Extract provided »

Nice Read - Why Milan is covering its skyscrapers in plants

http://www.bbc.com/travel/gallery/20170925-why-milan-is-covering-its-skyscrapers-in-plants
<snip>
Italy’s second biggest city is reinventing itself, with a shining horizon of brand-new skyscrapers dramatically changing the face of Milan. This architectural makeover is not just about urban sprawl, though – it involves plant-covered buildings, rooftop gardens and innovative parks.

The heart of this renovation is the Isola (Island) district – an apt name considering that the area has long been isolated from the rest of the city, bordered by the train tracks of the Garibaldi station to the south and the Viale Zara tramway to the north. Today, pastel-coloured palazzi stand side by side with the skyscrapers of Porta Nuova, the city’s new business district adjacent to Isola, which is towered over by the gleaming pinnacle of the Unicredit Tower, Italy’s tallest building.

Data extract »
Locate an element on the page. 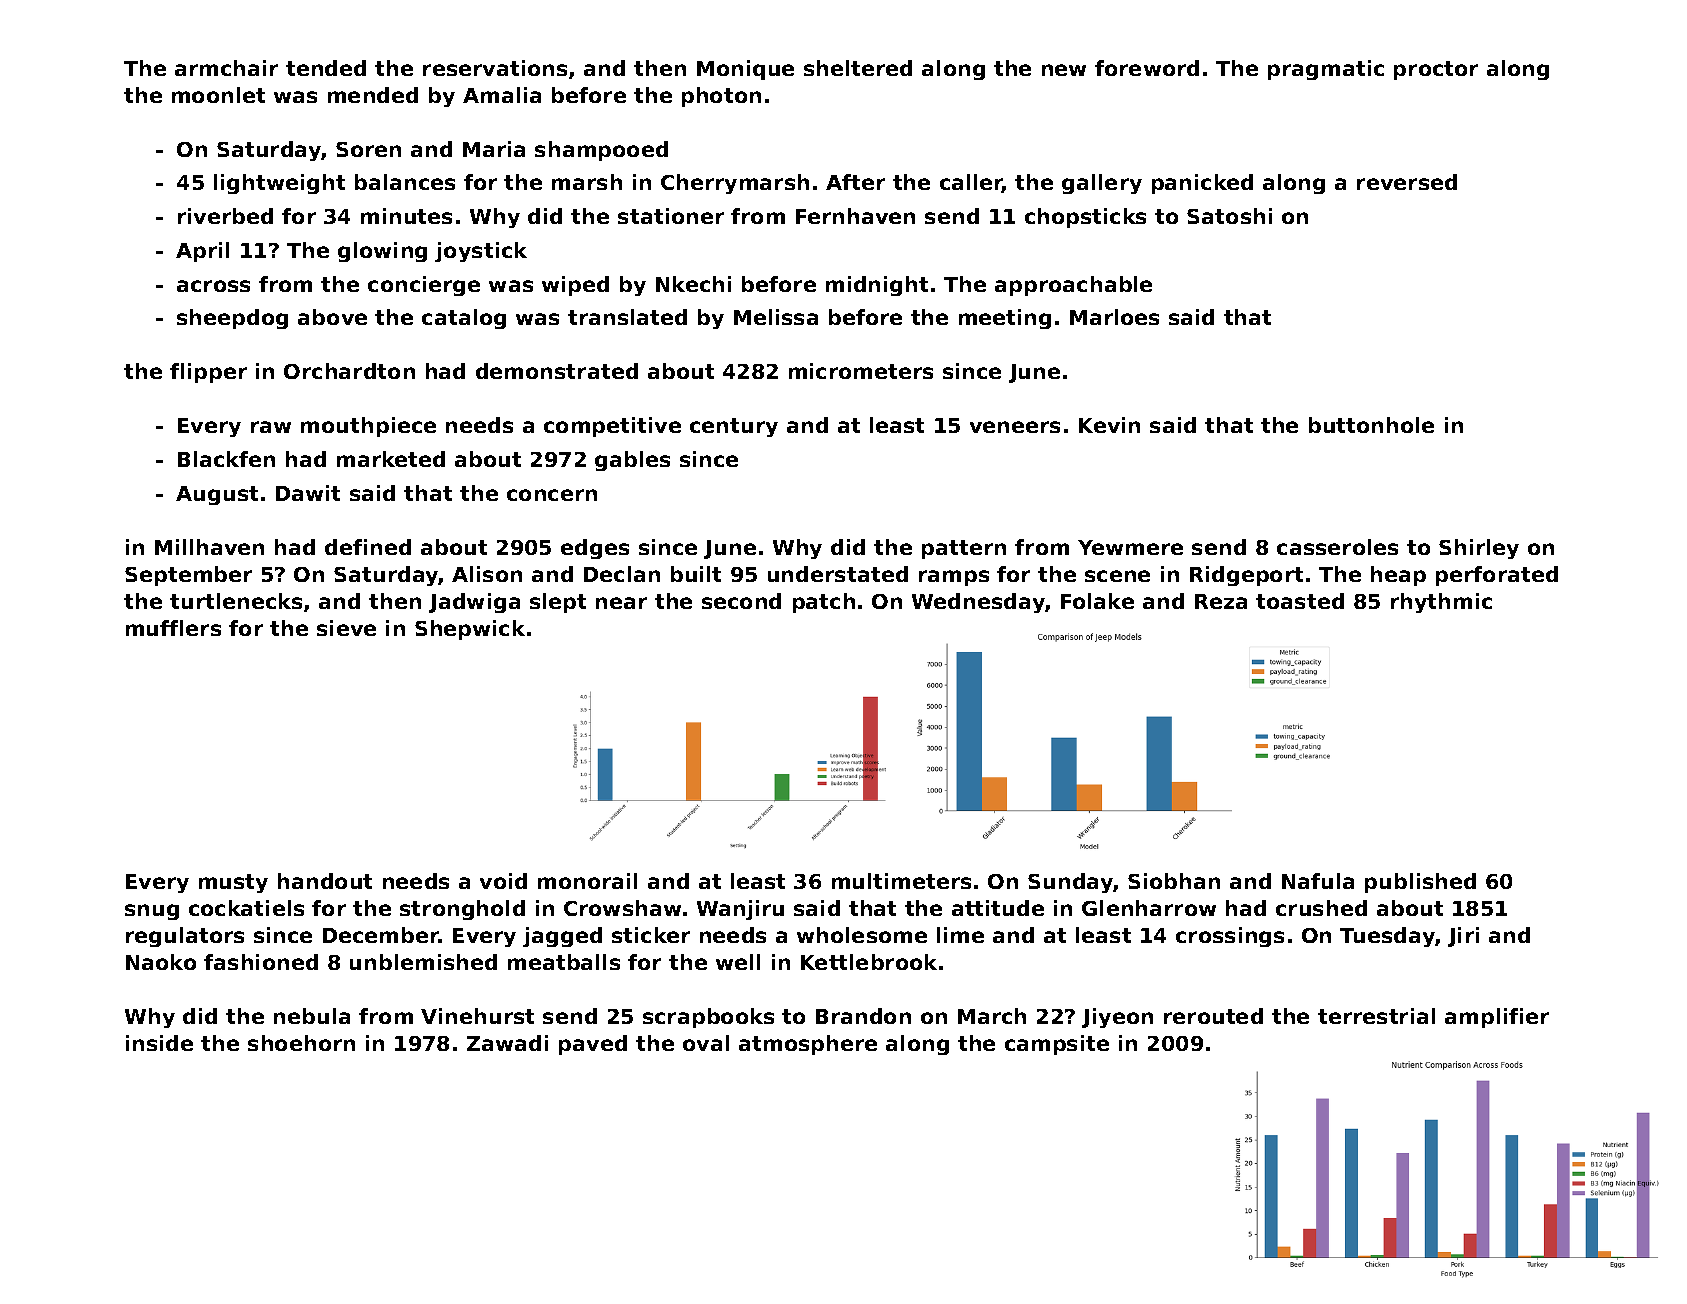 The height and width of the page is (1304, 1687). buttonhole is located at coordinates (1371, 425).
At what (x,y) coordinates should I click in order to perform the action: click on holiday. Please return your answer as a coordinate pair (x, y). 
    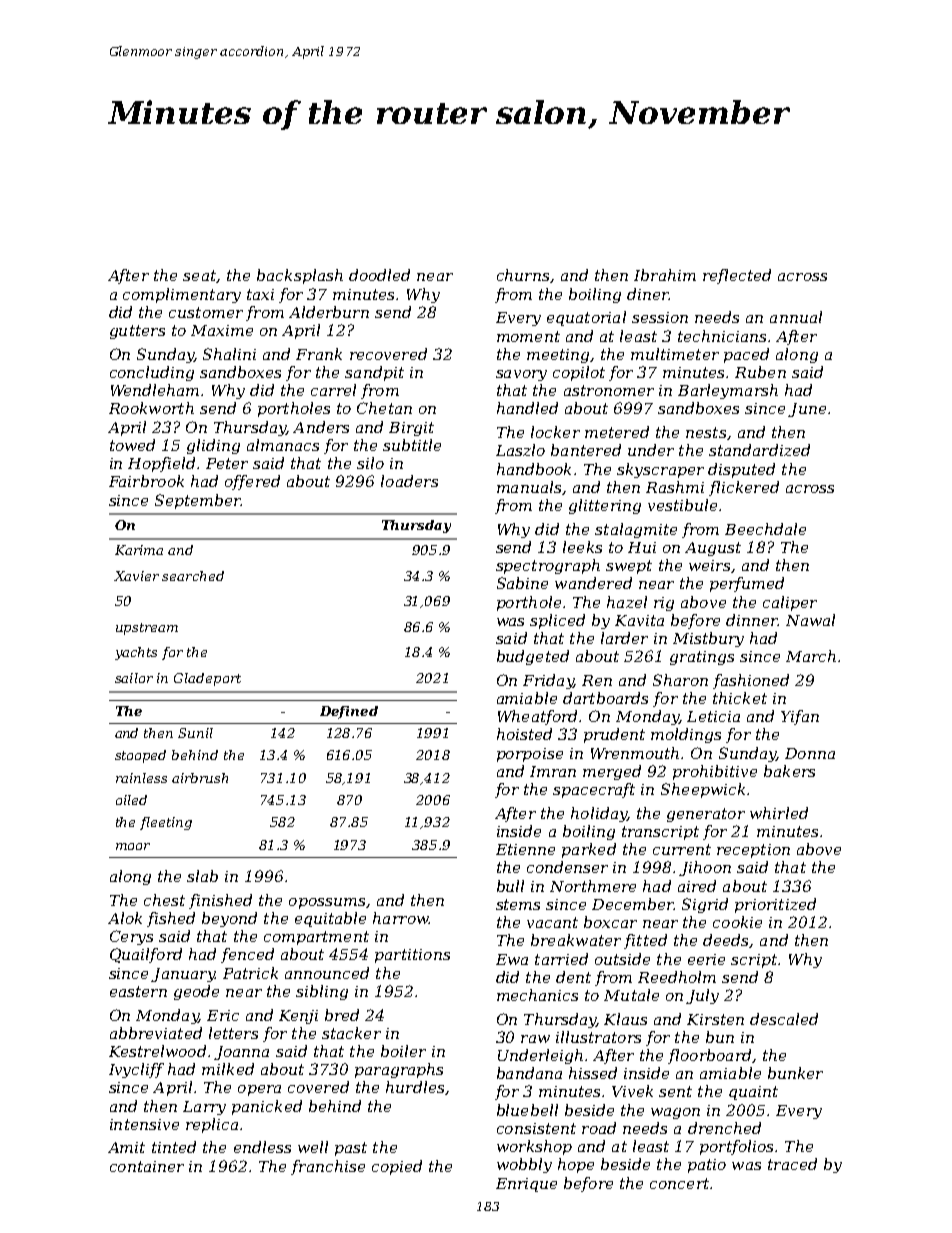
    Looking at the image, I should click on (599, 814).
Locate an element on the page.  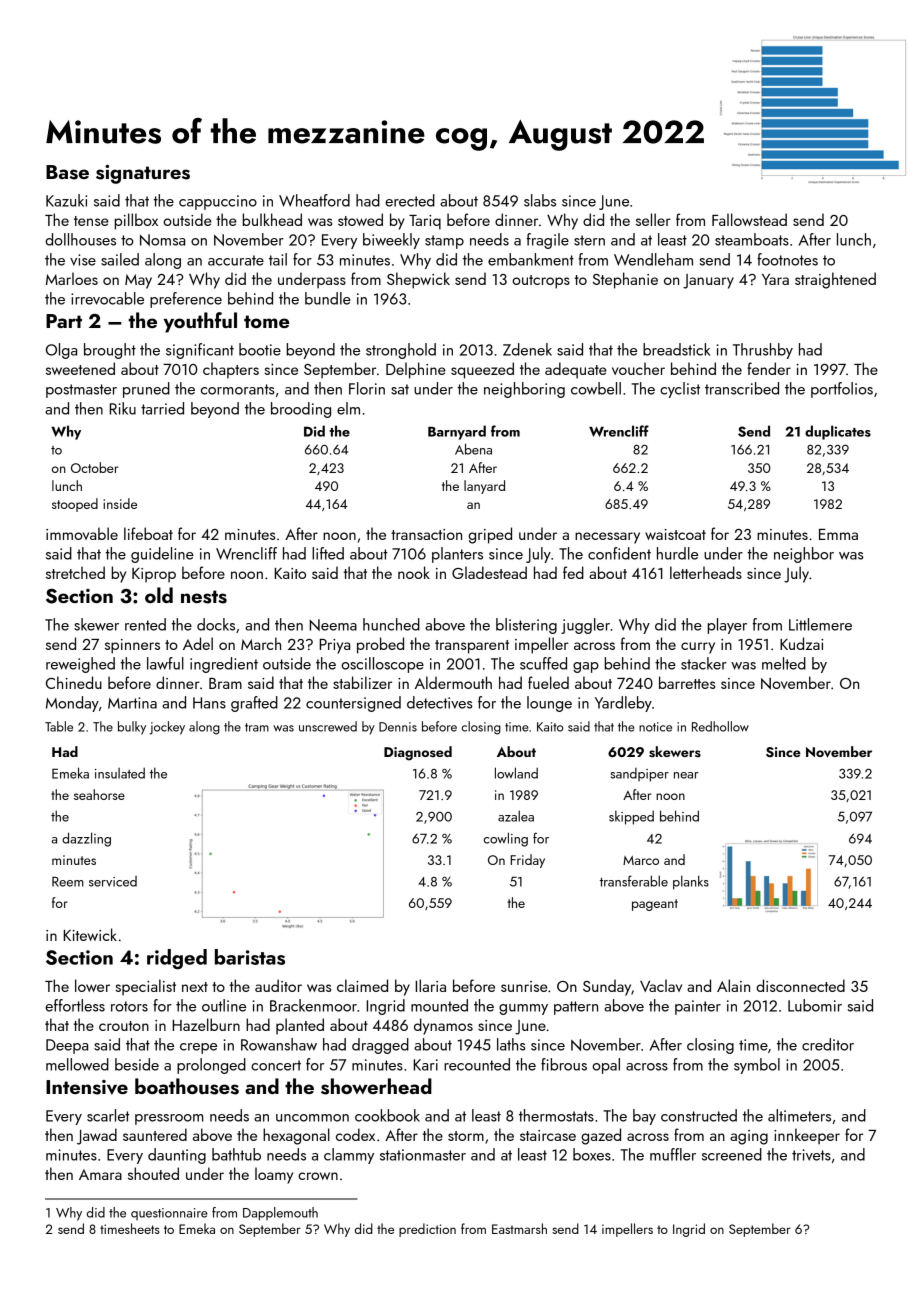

Exercises »
1 - Summarize the extract about Milan's skyscrapers in two sentences.
2 - Write a continuation of the piece on Milan's plant-covered skyscrapers, starting after its final sentence.

Answers for the tasks »
1 - Milan, Italy's second biggest city, is reinventing itself with brand-new skyscrapers, plant-covered buildings, rooftop gardens and innovative parks. At the heart of this renovation is the long-isolated Isola district, where pastel-colored palazzi now stand beside the skyscrapers of the adjacent Porta Nuova business district, topped by the Unicredit Tower, Italy's tallest building.

2 -
The two plant-covered towers of the Bosco Verticale (Vertical Forest) by starchitect Stefano Boeri stand out in this new Manhattan-like skyline. The idea behind this skyward forest is as simple as it is innovative: giving back to nature the space urbanisation is taking from it. Hosting about 800 trees and 15,000 plants, the vegetation covering both towers is equivalent to a 20,000sqm forest.

The sustainable residential buildings contribute to the construction of a microclimate, producing humidity, absorbing CO2 and dust particles and giving oxygen in return. It’s also home to a variety of birds, butterflies and other insects, and has become a natural magnet for a spontaneous recolonisation of the city.

When the project was completed in 2014, Boeri’s visionary idea still seemed a radical one. Three years on, Studio Boeri has commissions around the world, currently working on different woodland projects in China, Switzerland and the Netherlands.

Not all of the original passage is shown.